### Goal:
Report each line in the listing below that contains the word "This", copying every such line in full.

══ Available records ══

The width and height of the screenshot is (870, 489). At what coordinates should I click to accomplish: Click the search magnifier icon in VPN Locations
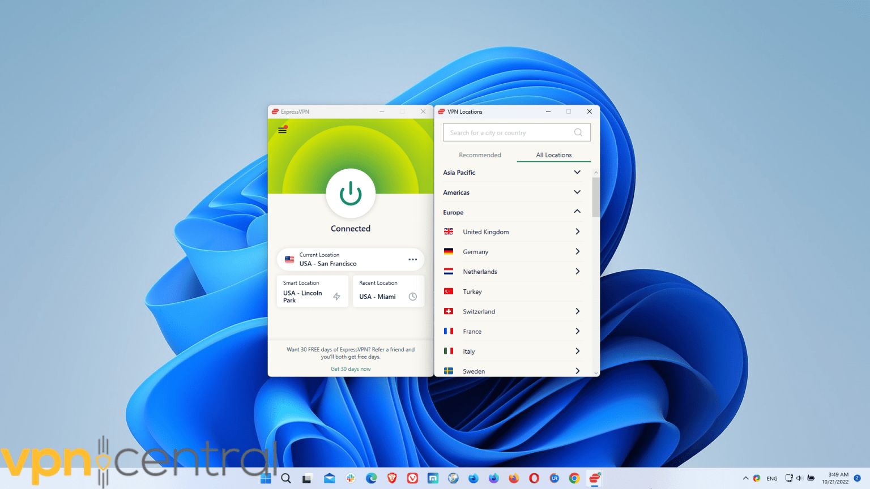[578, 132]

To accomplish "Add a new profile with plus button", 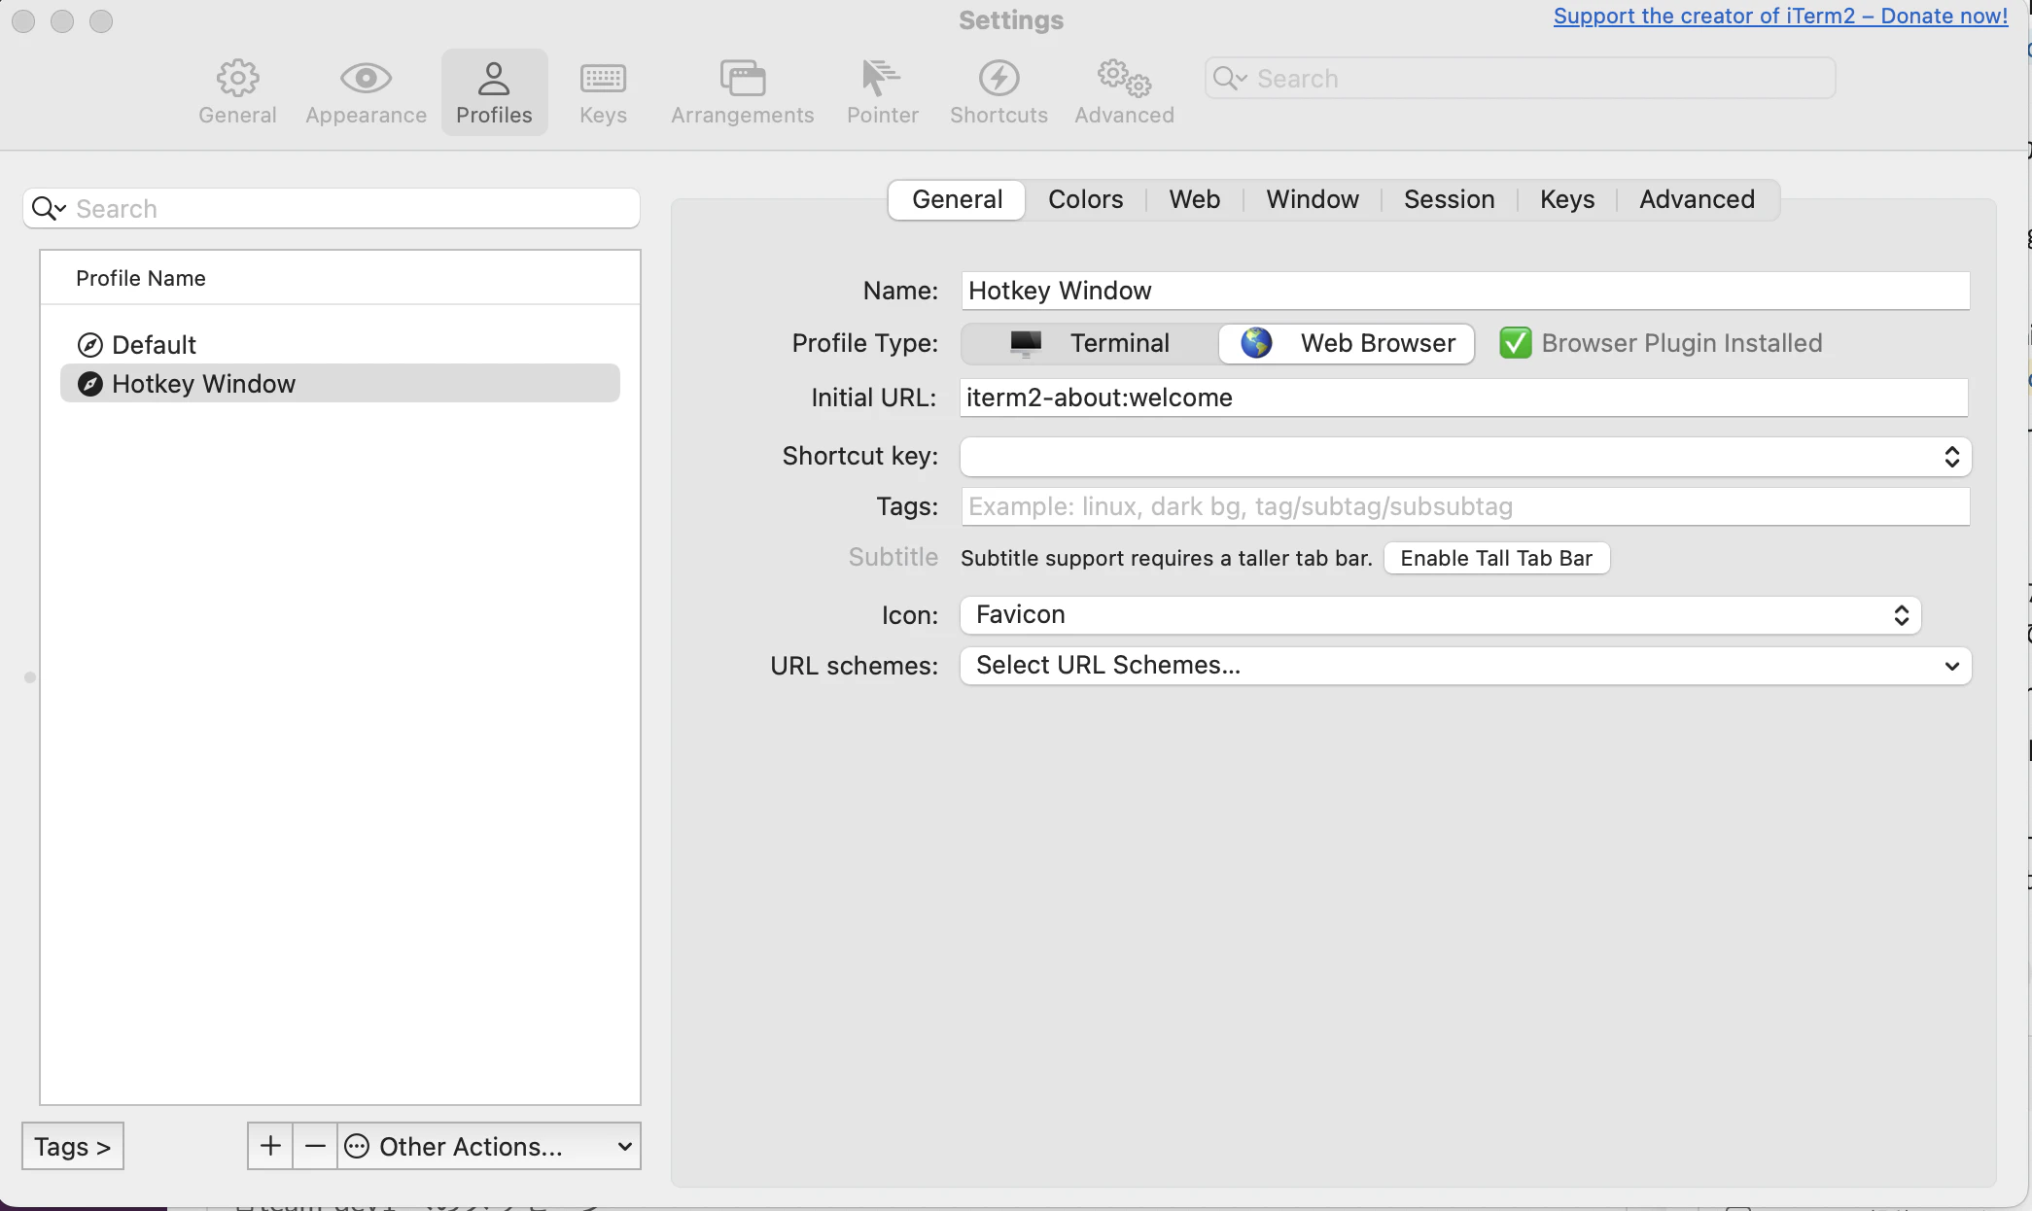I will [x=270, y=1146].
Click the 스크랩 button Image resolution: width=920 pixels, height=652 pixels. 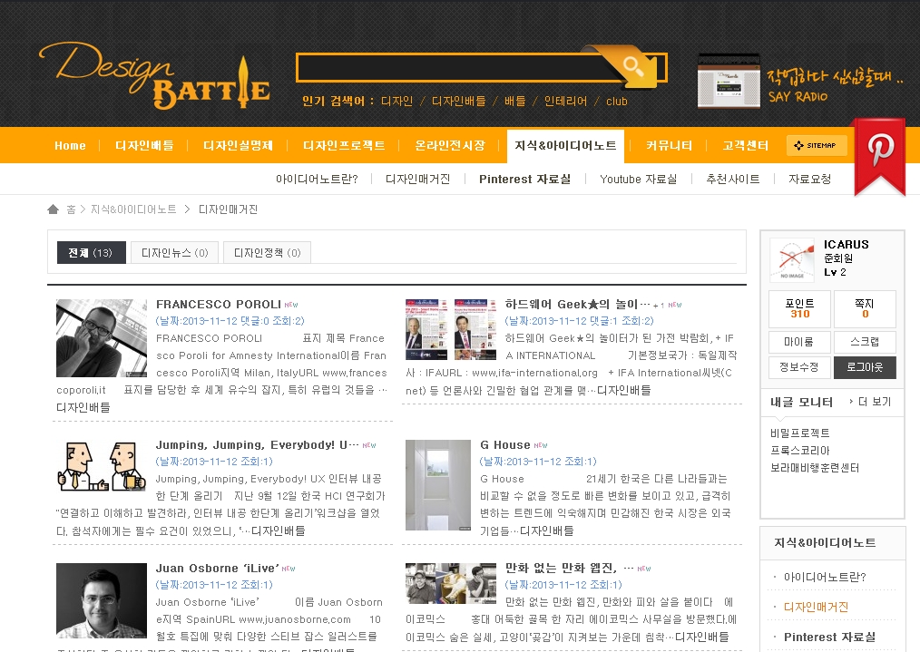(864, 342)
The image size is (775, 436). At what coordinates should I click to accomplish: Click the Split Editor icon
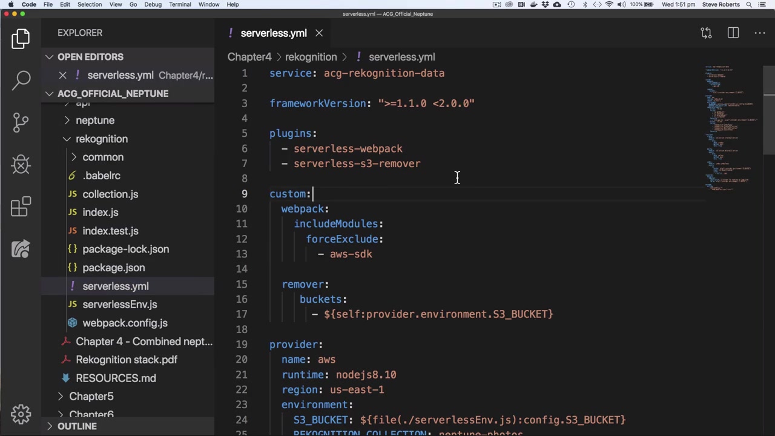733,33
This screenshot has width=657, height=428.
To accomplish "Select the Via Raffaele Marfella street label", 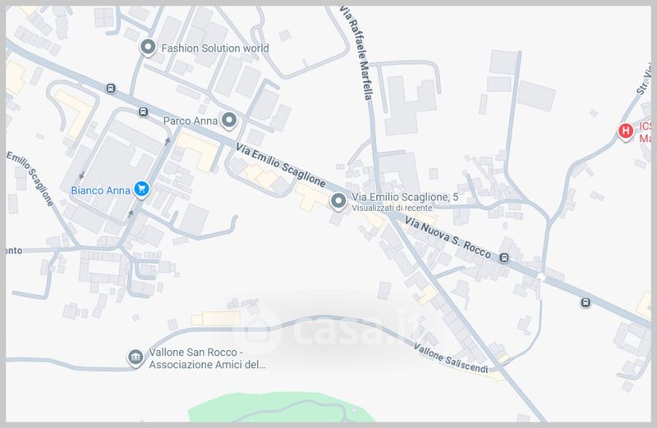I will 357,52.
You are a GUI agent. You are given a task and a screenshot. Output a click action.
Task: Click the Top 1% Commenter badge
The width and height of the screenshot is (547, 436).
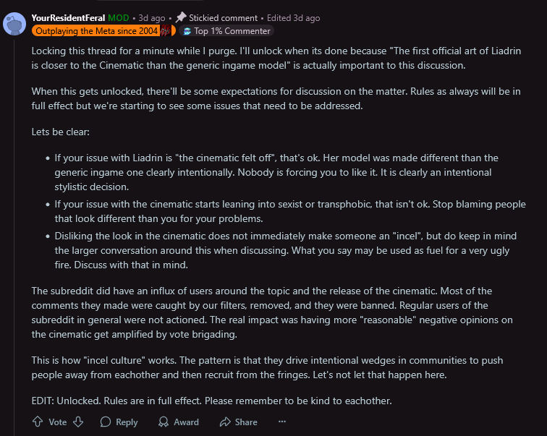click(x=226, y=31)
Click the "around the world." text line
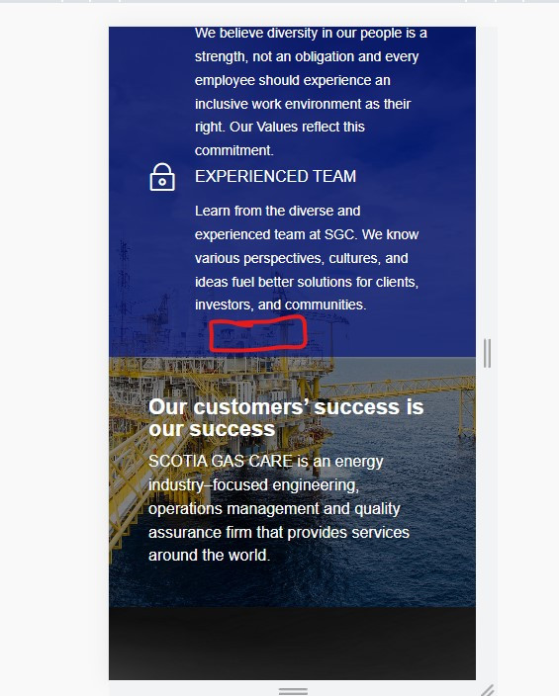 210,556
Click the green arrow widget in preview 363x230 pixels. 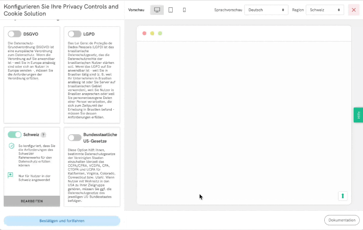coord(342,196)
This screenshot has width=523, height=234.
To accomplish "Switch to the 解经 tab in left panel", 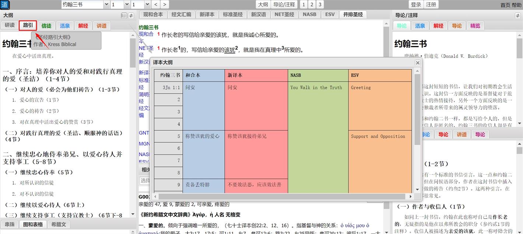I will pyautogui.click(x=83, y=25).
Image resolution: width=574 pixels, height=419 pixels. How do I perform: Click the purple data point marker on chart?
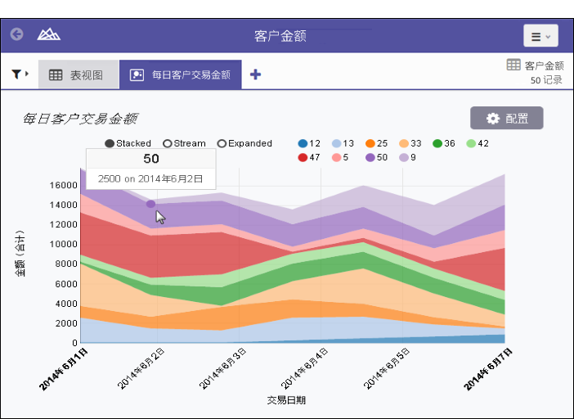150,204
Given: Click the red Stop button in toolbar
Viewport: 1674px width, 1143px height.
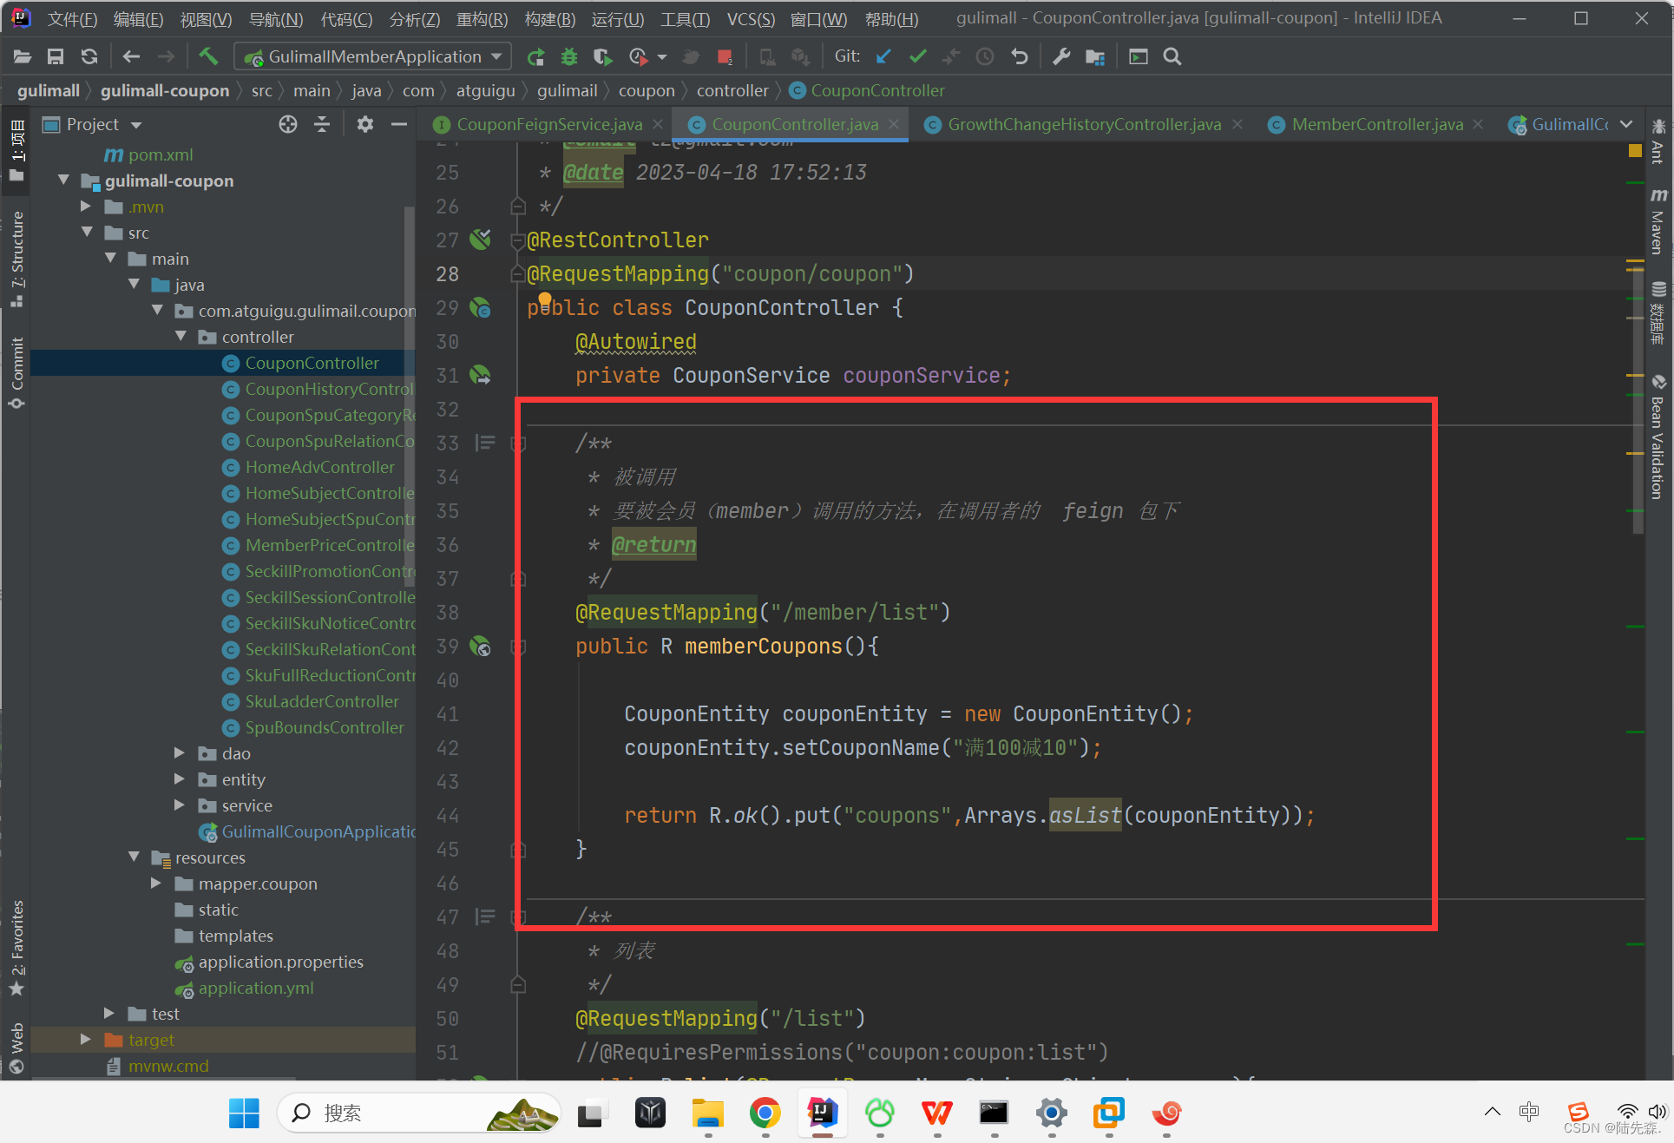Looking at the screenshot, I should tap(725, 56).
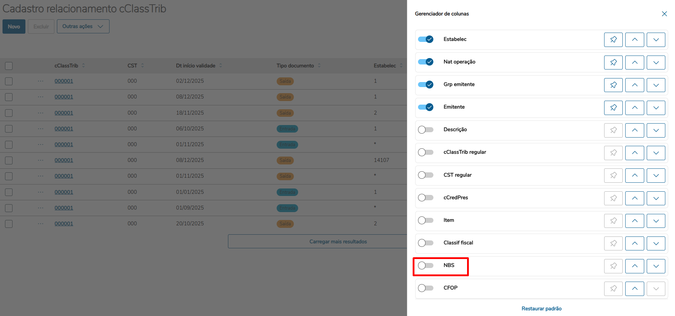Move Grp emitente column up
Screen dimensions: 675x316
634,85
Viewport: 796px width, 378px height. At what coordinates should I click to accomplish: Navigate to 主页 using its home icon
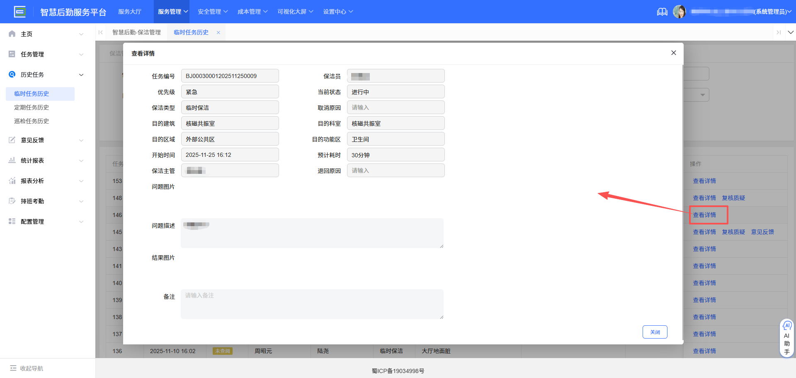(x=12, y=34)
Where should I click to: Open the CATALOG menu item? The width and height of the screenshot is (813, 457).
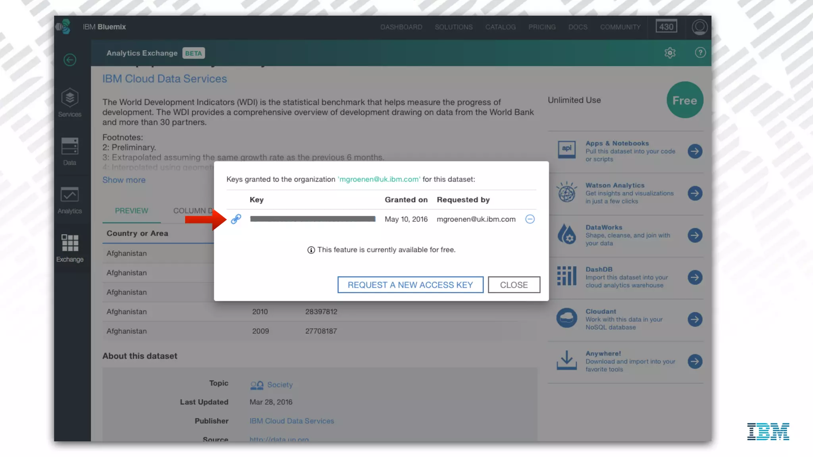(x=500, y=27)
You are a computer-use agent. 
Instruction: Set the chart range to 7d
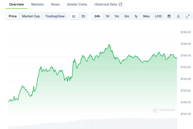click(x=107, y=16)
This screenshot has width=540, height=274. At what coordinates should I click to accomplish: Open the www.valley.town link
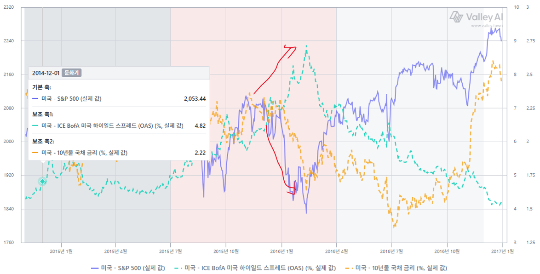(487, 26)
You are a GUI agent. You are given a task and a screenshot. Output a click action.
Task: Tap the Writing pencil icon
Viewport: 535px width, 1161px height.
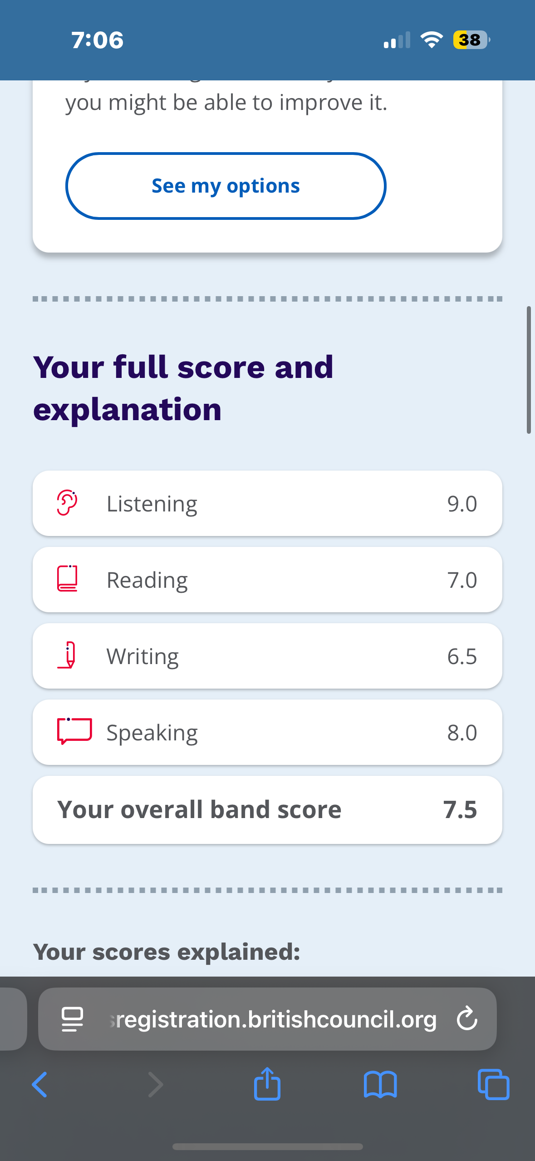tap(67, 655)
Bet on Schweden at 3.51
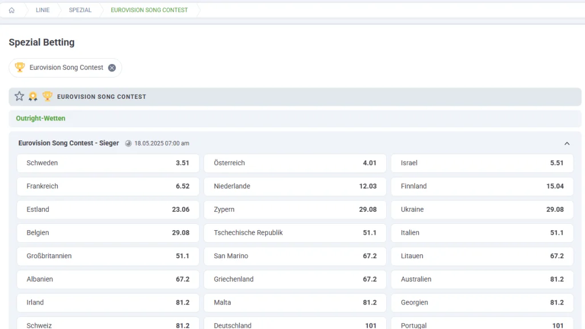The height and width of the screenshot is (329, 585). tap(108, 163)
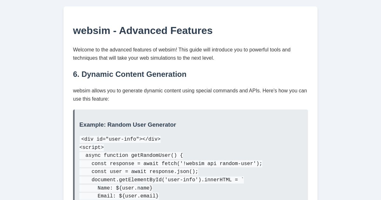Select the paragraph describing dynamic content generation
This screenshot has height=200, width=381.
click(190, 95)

═══

### Written response:
This screenshot has width=657, height=428.
This screenshot has width=523, height=234.
This screenshot has width=540, height=274. At what coordinates should I click to accomplish: Open the www.valley.town link
This screenshot has height=200, width=381.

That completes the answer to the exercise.